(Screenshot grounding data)
▬▬▬▬▬▬▬▬▬▬
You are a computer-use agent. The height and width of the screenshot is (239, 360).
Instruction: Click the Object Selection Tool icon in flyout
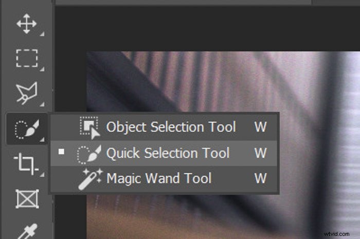tap(89, 127)
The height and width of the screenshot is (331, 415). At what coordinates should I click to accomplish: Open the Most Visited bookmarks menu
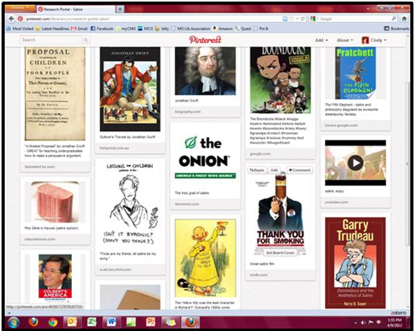[21, 28]
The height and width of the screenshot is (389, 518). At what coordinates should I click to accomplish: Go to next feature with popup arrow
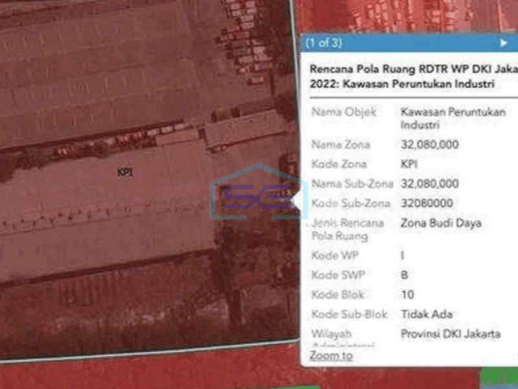coord(504,43)
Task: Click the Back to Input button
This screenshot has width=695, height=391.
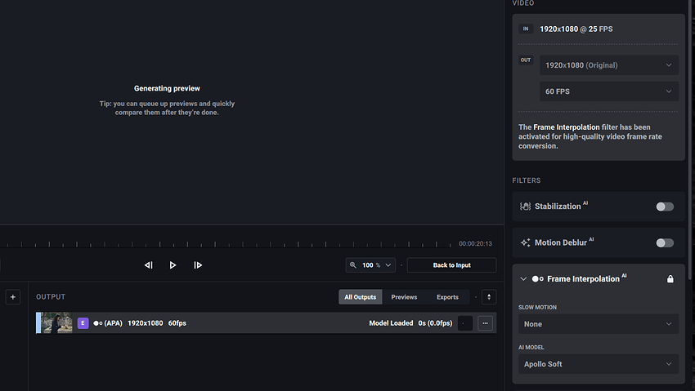Action: [x=451, y=265]
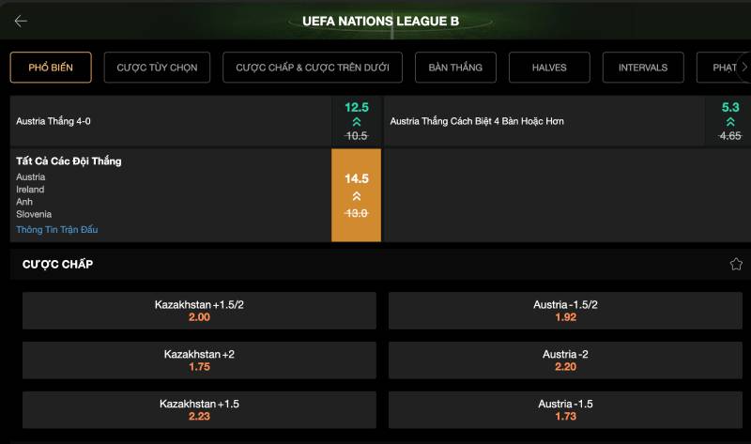
Task: Click the back arrow icon
Action: tap(21, 21)
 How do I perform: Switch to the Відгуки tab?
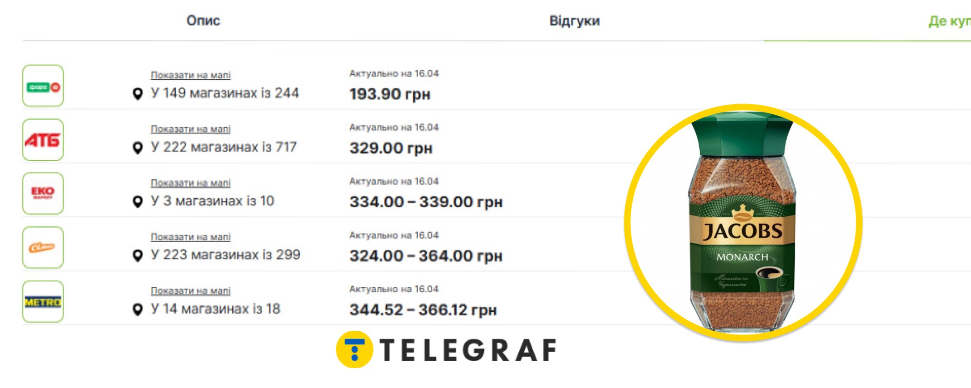pos(575,21)
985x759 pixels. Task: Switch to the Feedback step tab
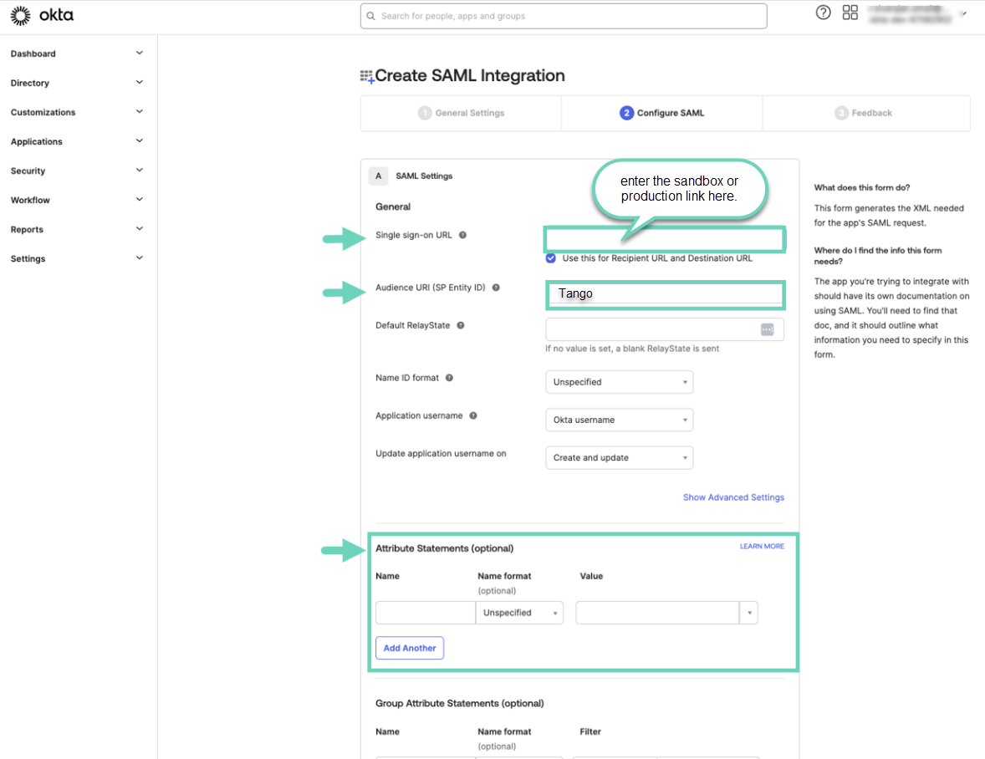[x=864, y=113]
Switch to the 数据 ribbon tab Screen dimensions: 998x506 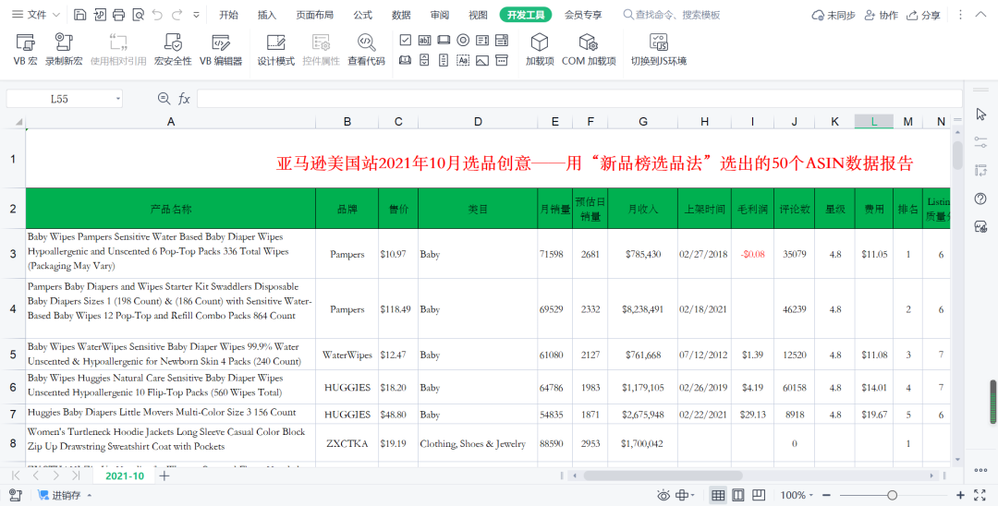[x=401, y=15]
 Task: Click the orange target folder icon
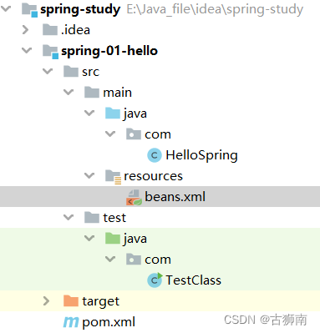tap(71, 300)
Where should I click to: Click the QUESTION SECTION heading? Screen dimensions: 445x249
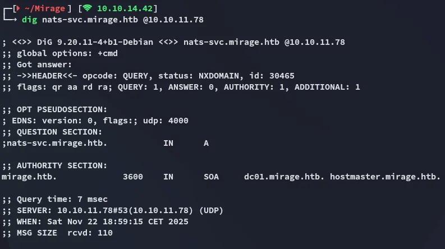point(59,132)
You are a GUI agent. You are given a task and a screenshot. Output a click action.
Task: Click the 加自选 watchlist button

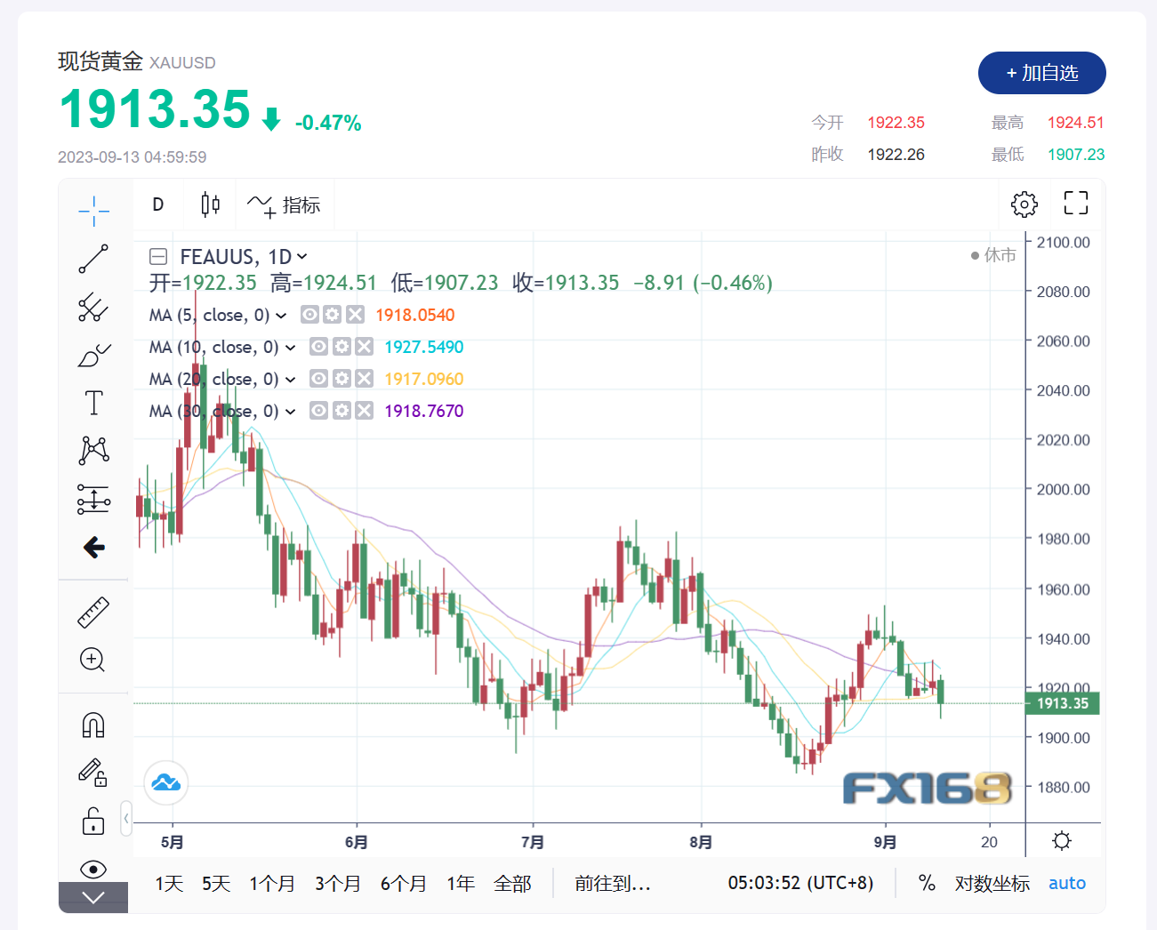[x=1041, y=73]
▬▬▬▬▬▬▬▬▬▬
## What the exercise asks
Only the lines from the one containing "Task: Click the orange target folder icon" through the last line of the records above should be repeated, exactly and without pictures.

## Answer for the task
 Task: Click the orange target folder icon
tap(71, 300)
Where should I click to: Click the QUESTION SECTION heading? Screen dimensions: 445x249
point(59,132)
You are a GUI agent. You are given a task and a screenshot. Output a click action.
Task: Click the 加自选 watchlist button

[x=1041, y=73]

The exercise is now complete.